Stored items:
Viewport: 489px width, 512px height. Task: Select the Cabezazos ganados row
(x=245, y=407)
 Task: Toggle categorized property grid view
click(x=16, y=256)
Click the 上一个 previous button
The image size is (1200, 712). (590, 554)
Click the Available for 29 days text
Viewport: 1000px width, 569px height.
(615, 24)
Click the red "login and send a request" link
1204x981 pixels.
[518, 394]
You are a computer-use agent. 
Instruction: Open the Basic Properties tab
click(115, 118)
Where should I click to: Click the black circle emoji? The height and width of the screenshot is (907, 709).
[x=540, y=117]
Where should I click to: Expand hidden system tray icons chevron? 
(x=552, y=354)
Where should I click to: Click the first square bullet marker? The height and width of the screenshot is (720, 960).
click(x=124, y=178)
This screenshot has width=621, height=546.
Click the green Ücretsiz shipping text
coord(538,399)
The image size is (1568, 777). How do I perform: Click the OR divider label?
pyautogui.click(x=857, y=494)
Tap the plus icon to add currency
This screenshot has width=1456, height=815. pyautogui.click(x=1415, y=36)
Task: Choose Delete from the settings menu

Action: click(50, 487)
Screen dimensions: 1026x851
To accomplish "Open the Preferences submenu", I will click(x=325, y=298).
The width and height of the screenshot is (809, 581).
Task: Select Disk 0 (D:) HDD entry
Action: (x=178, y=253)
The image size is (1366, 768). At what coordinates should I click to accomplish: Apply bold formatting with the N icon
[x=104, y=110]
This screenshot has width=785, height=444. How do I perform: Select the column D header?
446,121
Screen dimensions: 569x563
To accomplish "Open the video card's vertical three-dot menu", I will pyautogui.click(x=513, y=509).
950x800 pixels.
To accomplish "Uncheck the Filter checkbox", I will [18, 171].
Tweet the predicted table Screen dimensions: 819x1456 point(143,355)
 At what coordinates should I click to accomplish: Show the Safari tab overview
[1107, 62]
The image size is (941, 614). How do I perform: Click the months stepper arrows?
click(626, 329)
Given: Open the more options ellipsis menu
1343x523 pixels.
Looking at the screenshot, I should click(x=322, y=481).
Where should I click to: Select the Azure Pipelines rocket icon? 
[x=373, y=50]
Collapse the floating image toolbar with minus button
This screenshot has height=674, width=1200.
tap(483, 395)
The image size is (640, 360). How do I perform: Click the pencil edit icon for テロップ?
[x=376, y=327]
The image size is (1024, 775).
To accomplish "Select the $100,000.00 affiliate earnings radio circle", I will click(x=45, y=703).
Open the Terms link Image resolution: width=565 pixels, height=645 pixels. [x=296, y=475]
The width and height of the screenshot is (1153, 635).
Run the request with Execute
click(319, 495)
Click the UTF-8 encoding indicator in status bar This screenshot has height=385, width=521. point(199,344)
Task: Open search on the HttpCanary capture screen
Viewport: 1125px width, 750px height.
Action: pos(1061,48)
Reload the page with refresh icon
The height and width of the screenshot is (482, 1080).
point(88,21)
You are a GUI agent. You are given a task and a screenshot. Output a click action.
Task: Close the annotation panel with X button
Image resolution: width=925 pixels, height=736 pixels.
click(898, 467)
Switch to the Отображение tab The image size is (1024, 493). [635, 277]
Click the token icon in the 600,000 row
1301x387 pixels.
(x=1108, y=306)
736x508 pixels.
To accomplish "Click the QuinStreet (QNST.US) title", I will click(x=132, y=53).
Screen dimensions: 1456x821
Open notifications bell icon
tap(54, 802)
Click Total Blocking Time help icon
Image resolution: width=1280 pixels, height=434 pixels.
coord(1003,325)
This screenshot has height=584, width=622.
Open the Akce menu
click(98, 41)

Exercise instructions: Copy each line of the entries exactly.

Output below:
Viewport: 489px width, 512px height. Task: Select the Cabezazos ganados row
(x=245, y=407)
 Task: Toggle categorized property grid view
click(x=16, y=256)
Click the 上一个 previous button
The image size is (1200, 712). (590, 554)
Click the Available for 29 days text
Viewport: 1000px width, 569px height.
(615, 24)
Click the red "login and send a request" link
1204x981 pixels.
[518, 394]
You are a computer-use agent. 
Instruction: Open the Basic Properties tab
click(115, 118)
Where should I click to: Click the black circle emoji? The height and width of the screenshot is (907, 709).
[x=540, y=117]
Where should I click to: Expand hidden system tray icons chevron? 
(x=552, y=354)
Where should I click to: Click the first square bullet marker? The height and width of the screenshot is (720, 960).
click(x=124, y=178)
This screenshot has width=621, height=546.
Click the green Ücretsiz shipping text
coord(538,399)
The image size is (1568, 777). How do I perform: Click the OR divider label?
pyautogui.click(x=857, y=494)
Tap the plus icon to add currency
This screenshot has width=1456, height=815. pyautogui.click(x=1415, y=36)
Task: Choose Delete from the settings menu

Action: click(50, 487)
Screen dimensions: 1026x851
To accomplish "Open the Preferences submenu", I will click(x=325, y=298).
The width and height of the screenshot is (809, 581).
Task: Select Disk 0 (D:) HDD entry
Action: (x=178, y=253)
The image size is (1366, 768). At what coordinates should I click to accomplish: Apply bold formatting with the N icon
[x=104, y=110]
This screenshot has width=785, height=444. How do I perform: Select the column D header?
446,121
Screen dimensions: 569x563
To accomplish "Open the video card's vertical three-dot menu", I will pyautogui.click(x=513, y=509).
950x800 pixels.
To accomplish "Uncheck the Filter checkbox", I will [18, 171].
Tweet the predicted table Screen dimensions: 819x1456 point(143,355)
 At what coordinates should I click to accomplish: Show the Safari tab overview
[1107, 62]
The image size is (941, 614). How do I perform: Click the months stepper arrows?
click(626, 329)
Given: Open the more options ellipsis menu
1343x523 pixels.
Looking at the screenshot, I should click(x=322, y=481).
Where should I click to: Select the Azure Pipelines rocket icon? 
[x=373, y=50]
Collapse the floating image toolbar with minus button
This screenshot has height=674, width=1200.
tap(483, 395)
The image size is (640, 360). How do I perform: Click the pencil edit icon for テロップ?
[x=376, y=327]
The image size is (1024, 775).
To accomplish "Select the $100,000.00 affiliate earnings radio circle", I will click(x=45, y=703).
Open the Terms link Image resolution: width=565 pixels, height=645 pixels. [x=296, y=475]
The width and height of the screenshot is (1153, 635).
Run the request with Execute
click(319, 495)
Click the UTF-8 encoding indicator in status bar This screenshot has height=385, width=521. point(199,344)
Task: Open search on the HttpCanary capture screen
Viewport: 1125px width, 750px height.
Action: pos(1061,48)
Reload the page with refresh icon
The height and width of the screenshot is (482, 1080).
point(88,21)
You are a GUI agent. You are given a task and a screenshot. Output a click action.
Task: Close the annotation panel with X button
Image resolution: width=925 pixels, height=736 pixels.
click(898, 467)
Switch to the Отображение tab The image size is (1024, 493). [635, 277]
Click the token icon in the 600,000 row
1301x387 pixels.
(x=1108, y=306)
736x508 pixels.
To accomplish "Click the QuinStreet (QNST.US) title", I will click(x=132, y=53).
Screen dimensions: 1456x821
Open notifications bell icon
tap(54, 802)
Click Total Blocking Time help icon
Image resolution: width=1280 pixels, height=434 pixels.
coord(1003,325)
This screenshot has height=584, width=622.
Open the Akce menu
click(98, 41)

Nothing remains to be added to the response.